Friday, June 20, 2008

High Speed Flash Technique



I have written several times about shooting flash outside in daylight and synchronizing the flash with my D70 at a really high shutter speed.(The D70 does this through a bit of a design fluke) I have had questions about how you fool the camera into synching higher than its usual top speed of 1/500th second with a flash.

This is a very useful technique, not just for including the sun in the photo.
It always makes a very dramatic image.


You normally slip the flash into the camera's hot shoe, or use an off camera cord to link it to the camera. The shoe and flash have four matching contacts to relay information from the camera to control the flash. If you look at the camera you will see the contacts, one large in the center of the shoe, and three smaller ones. The large contact fires the flash. The other three make the camera and flash work together, using the various automatic functions. If you shoot using all the links from camera to flash and shoot above 1/500th, the flash only lights part of the frame and you end up with half your picture being black.
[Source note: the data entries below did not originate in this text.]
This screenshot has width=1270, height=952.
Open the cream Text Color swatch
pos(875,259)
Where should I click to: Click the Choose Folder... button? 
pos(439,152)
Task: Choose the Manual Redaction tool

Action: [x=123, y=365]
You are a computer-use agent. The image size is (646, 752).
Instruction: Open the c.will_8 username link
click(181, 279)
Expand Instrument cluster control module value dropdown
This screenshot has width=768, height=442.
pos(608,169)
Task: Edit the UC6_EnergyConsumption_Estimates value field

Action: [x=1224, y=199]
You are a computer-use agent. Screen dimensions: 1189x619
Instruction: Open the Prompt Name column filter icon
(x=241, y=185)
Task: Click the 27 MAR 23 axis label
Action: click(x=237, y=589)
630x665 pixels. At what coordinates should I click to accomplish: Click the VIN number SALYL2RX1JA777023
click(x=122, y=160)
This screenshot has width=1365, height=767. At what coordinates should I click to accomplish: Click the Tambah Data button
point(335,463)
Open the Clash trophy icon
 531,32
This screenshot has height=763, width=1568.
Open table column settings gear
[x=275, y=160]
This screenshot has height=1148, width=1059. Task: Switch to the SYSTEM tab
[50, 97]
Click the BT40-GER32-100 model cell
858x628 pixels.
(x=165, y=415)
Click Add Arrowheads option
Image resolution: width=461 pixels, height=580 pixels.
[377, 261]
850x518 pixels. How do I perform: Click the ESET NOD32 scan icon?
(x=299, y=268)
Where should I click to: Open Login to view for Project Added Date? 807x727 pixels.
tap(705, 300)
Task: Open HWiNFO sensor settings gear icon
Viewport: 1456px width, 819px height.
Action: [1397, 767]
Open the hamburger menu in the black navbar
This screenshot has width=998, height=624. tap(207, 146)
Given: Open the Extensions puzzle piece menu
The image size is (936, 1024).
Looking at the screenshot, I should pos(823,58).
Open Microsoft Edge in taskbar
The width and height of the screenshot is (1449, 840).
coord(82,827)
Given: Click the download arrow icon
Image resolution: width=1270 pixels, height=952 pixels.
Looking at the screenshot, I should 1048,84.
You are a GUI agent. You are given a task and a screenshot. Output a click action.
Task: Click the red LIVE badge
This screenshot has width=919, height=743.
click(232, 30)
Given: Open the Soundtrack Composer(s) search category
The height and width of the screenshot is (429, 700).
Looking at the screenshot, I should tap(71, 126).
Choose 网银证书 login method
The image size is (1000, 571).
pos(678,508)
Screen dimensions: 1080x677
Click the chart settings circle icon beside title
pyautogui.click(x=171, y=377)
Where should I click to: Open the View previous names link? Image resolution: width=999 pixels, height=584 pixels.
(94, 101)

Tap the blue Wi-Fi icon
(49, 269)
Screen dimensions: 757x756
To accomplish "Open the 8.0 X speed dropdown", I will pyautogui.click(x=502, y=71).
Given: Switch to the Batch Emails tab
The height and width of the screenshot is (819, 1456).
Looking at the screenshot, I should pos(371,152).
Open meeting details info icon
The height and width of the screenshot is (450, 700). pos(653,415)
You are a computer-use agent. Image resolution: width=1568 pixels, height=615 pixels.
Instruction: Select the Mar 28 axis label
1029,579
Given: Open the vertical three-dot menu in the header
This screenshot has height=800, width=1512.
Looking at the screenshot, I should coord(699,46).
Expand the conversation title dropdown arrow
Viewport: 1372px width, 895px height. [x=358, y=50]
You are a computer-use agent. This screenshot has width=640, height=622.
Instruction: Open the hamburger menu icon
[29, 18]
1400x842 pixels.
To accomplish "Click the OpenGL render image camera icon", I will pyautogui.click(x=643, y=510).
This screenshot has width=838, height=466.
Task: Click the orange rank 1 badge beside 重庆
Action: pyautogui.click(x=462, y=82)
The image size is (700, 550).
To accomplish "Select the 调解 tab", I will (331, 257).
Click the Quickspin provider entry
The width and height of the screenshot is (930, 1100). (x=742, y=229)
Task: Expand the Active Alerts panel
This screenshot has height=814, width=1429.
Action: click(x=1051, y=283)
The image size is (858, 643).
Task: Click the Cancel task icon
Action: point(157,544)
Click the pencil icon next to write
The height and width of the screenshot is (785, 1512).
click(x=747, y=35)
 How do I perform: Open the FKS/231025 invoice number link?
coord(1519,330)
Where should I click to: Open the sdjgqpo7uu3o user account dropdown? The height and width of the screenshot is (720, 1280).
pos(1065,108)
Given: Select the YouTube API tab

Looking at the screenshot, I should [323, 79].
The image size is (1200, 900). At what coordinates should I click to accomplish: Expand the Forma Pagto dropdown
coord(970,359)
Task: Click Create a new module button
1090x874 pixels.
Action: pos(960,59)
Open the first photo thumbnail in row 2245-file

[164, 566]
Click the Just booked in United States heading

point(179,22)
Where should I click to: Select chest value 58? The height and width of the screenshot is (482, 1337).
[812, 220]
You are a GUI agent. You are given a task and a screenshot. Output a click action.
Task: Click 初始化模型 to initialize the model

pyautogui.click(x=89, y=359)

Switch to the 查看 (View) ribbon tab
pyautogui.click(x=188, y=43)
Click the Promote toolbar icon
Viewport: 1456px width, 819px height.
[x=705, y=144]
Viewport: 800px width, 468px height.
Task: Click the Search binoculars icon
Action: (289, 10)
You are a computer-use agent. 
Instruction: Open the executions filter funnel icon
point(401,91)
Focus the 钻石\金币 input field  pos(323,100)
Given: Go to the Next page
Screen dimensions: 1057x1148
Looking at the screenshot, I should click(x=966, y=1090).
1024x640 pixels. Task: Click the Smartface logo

By using the hot shoe PC adapter shown here with a regular PC cord going from camera to flash you only use the large contact, firing the flash. Since you are not using the camera/flash automatic modes, the flash dumps a constant amount of light each time. The camera has no idea what the flash is doing, so you have to set the exposure mode on manual and tell it what exposure you want to shoot.

I have a 15 foot long cord so I can put my flash on a stand and not have to be right beside it.



The aperture controls the exposure by the flash, and you use a high shutter speed to darken the sky to the density you want in your picture. I usually set the flash at
1/8 power. In this image it was close enough so it didn't light the subjects' full length. I wanted their legs darker. The sky gives separation.

It is a good idea to buy a hot shoe adapter that tightens in place so it will not move off the contact as you move around and pull on the synch cord. Lon Coleman at FlashZebra.com sells them, and also PC cords that screw into the adapter and into Nikon speedlights. They will not slip out.

1 comment:

misty said...

nice use of a graphic, Danny! Very helpful in visualizing what you're explaining!